A services census checks whether devices have service management capabilities; the goal is to catalog the service management capabilities already in place. In addition to Quality of Service (QoS)enabled network devices, elements such as caches, load balancers, and traffic shapers should be identified.

Specification of Performance Metrics

Metrics are the currency by which the service relationship is conducted. Therefore, they must be planned for, accounted for, and reviewed on a regular basis. Just as you wouldn't want to employ a bookkeeper who had only a vague idea about how much money was coming and going in your business, your metrics need to be precise and focus on the key contributors that affect the desired outcomes of the services. Like accounting, the art and science of metrics can range from ad hoc (more than pencil and paper, but not much) to heavy-duty statistical analysis. When the value invested in the service is high, it's prudent to make more than a cursory investment in the metrics. These performance metrics (service level indicators) and service level objectives must be clearly defined in advance to minimize disputes.

The particular metrics chosen depend on the application, of course. For example, transactional applications do not usually specify a packet loss metric. Delays due to retransmissions will affect the response time metric, which is more directly relevant to transaction end users. In contrast, a certain level of packet loss makes VoIP and some other interactive services unacceptable because their real-time nature doesn't allow time for retransmissions of lost packets. Specific recommendations for metrics are detailed in Chapter 2, "Service Level Management," and in Chapters 810.

Each service level indicator and its accompanying service level objective must be defined clearly and unambiguously. For example, transaction response time can be measured as the time between sending the last request packet and receiving a complete response. Alternatively, it can be specified as the time between the last request packet and the first response packet. These two specifications will yield different results, and while neither is necessarily superior, both parties must agree on which of the two they will use. The degree to which the metric clearly indicates the end user's experience should be considered in this choice.

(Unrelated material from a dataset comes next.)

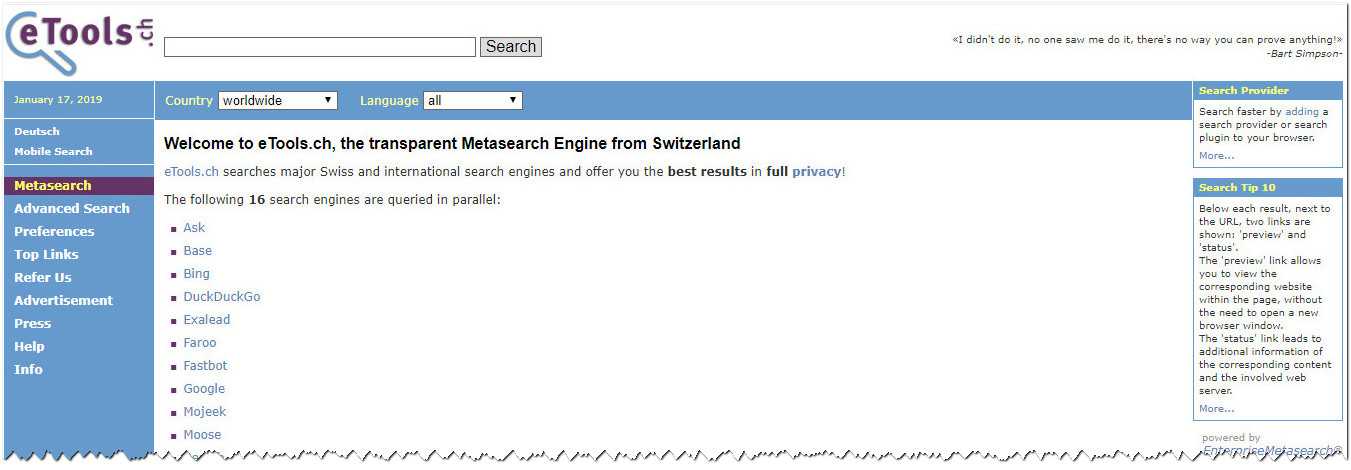The width and height of the screenshot is (1351, 470).
Task: Click the 'adding' search provider link
Action: 1302,112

Service metrics often involve synthetic (virtual) transactions. Those synthetic transactions must be specified and should be included in any agreement. Synthetic transactions must be updated as the transaction mix changes; provisions for adding new ones to the agreements should also be addressed. Similarly, the SLA must include them in regularly scheduled reviews.

Measuring availability also demands unambiguous specifications. For example, a service customer would characterize an outage as lasting from the time it was first detected until a customer transaction verifies that the service is available and functioning within the SLA compliance criteria. Providers who own a subcomponent will tend toward defining and measuring the outage duration in terms of the service offeredsuch as the period of time during which a piece of the network was not functioning. Where the commitments made by providers do not integrate effectively, end users will perceive a different impact from the outages than might be indicated by the availability statistics of the underlying subcomponents.

It is also necessary to specify measurement validation and any statistical treatments that should be applied to the data. These should be combined with sampling frequency to ensure that confidence intervals are acceptable. For example, a critical service might be probed every five minutes, while those of lesser importance are checked every fifteen minutes. (See Chapter 2 for detailed discussions.) The increased granularity of more frequent measurements must be balanced against the additional demand on servers and networks. More organizations are adding a dynamic specification that shortens the measurement interval if the metric is trending toward unacceptable values.

After the metrics and their measurement procedures are specified, the service level objectives can be established based on the requirements of the application. In cases where the performance characteristics of a service are well-established, such as those associated with a service from a major external supplier, it may be necessary to choose from the service classes that the supplier offers. For example, an interactive application might be able to choose among three offered classes of service with three different sets of acceptable response times and packet losses, as shown in Table 14-1. Major Internet Service Providers (ISPs) offer service guarantees for transit that's completely on their networks, and some are offering guarantees for transit to and from endpoints on other networks.

Table 14-1. Examples of Interactive Service Classes

Service Class

Maximum Response Time (in milliseconds [ms])

Maximum Packet Loss

Platinum

60

0.25%

Gold

100

0.5%

Silver

150

2%


Instrumentation Choices and Locations

Getting the proper instrumentation in place is an important step. Note that the measurements needed for reporting are often somewhat different from the measurements needed for problem management and performance optimizationand both are needed for effective SLM. (Detailed discussions are in Chapter 2 and in Chapters 810.)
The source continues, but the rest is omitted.